Там хранились инструменты, которые нам вполне бы пригодились. Ленточная пила с темно-зеленой лаковой отделкой «под молоток». Фуганок. Полный набор ручных инструментов. Стамеска, отвертки, пилы. Я включил токарный станок, и он зарычал. Внушительная машина с холстинными ремнями и до блеска отполированными маховиками, с прилипшими к высохшему жиру старыми опилками, обратившимися в пыль. Шпиндель дрогнул, пару секунд пахло паленым, а потом он крутанулся и засвистел, рассекая воздух.

Однажды, заигравшись, я сломал красивый стул и сказал, что, если б у нас был токарный станок, мы могли бы сделать новый. Дедушка на это ответил, что нам никакого токарного станка не нужно. Провозившись с часок, он заменил две округлые точеные ножки стула грубыми четырехгранными.

Так столярничал дедушка. Шляпки гвоздей на виду. Все слишком крепкое. Словно он не хотел подражать кому-то вполне определенному.

В одном из шкафов стояли в ряд старые книги. «L’Art du Menuisier Ebéniste. Anatomie du Meuble». «Искусство столяра-краснодеревщика. Анатомия мебели». Рабочие чертежи мебели. Замысловатые конструкции со множеством деталей. По сорок ящичков у комодов. Круглый шкафчик с раздвижными дверцами из тончайших пластин.

Самым захватанным изданием был каталог парижской мебельной выставки 1925 года.
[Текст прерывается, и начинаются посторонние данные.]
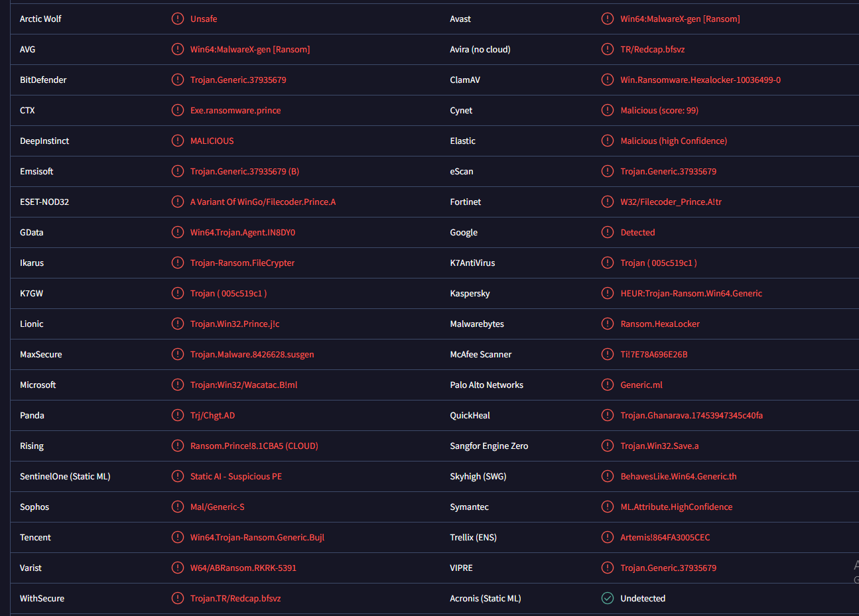Click the warning icon beside ClamAV's Hexalocker detection
Image resolution: width=859 pixels, height=616 pixels.
[608, 80]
Текст был на французском языке, и меня приятно пощекотало то, что я почти все понимал. На первой странице была изображена девушка – возможно, из племени фавнов. С корзиной цветов в руках, в развевающемся платье она резвилась на лугу вместе с антилопой.

Я уселся с книгой там, где пригревало восходящее солнце. К лесу, хлопая крыльями и каркая, пролетела ворона.

Здесь и он сидел. Именно здесь. Может быть, слышал, как над сосновым лесом, из которого он был приговорен мастерить светлую мебель, взлетают вороны. Птицы из того же вороньего рода, что только что пролетела здесь. Он сидел и мечтал. О великолепной мебели в стиле, подобного которому я не встречал. Вероятно, я даже за всю свою жизнь не встречу людей, которые владели бы такой мебелью. Фасоны, декор и узоры с каждой страницей становились все более виртуозными. А ведь был человек, пытавшийся превзойти их. Повсюду на свободных местах Эйнар рисовал собственные идеи. Он соперничал со стилем, который и без того уже был рискованным: штрихами набросал другую древесину, поменял рисунок на дверцах из матового стекла, заменив кое-где травление в виде тюльпанов замысловатыми геометрическими узорами.

На отдельном листке он начертил план березового леса. Обозначил расстояние между стволами. Написал, как поступать с молодой порослью. «Пересаживать A, D и E раз в полтора года. B и C раз в пять лет».

Я открыл «Anatomie du Meuble». На первой чистой странице было написано: «Эйнар Хирифьелль, Париж 1933». Ну и почерк! Строгий и четкий, с косой черточкой в букве Х, тянущейся через всю фамилию. Это ведь и моя буква. Моя фамилия, которую я прежде видел замаранной в коричневое из-за войны, была здесь искусно выписана твердой рукой.

Мы могли бы жить, как нормальная семья. Вместе встречать Рождество, наслаждаясь сигаретным дымом и рассказами о далеких путешествиях. Мы могли играть под столом, дергая за юбки взрослых, стоявших у раздвинутых занавесок в ожидании появления во дворе машин, зарегистрированных не в нашей деревне.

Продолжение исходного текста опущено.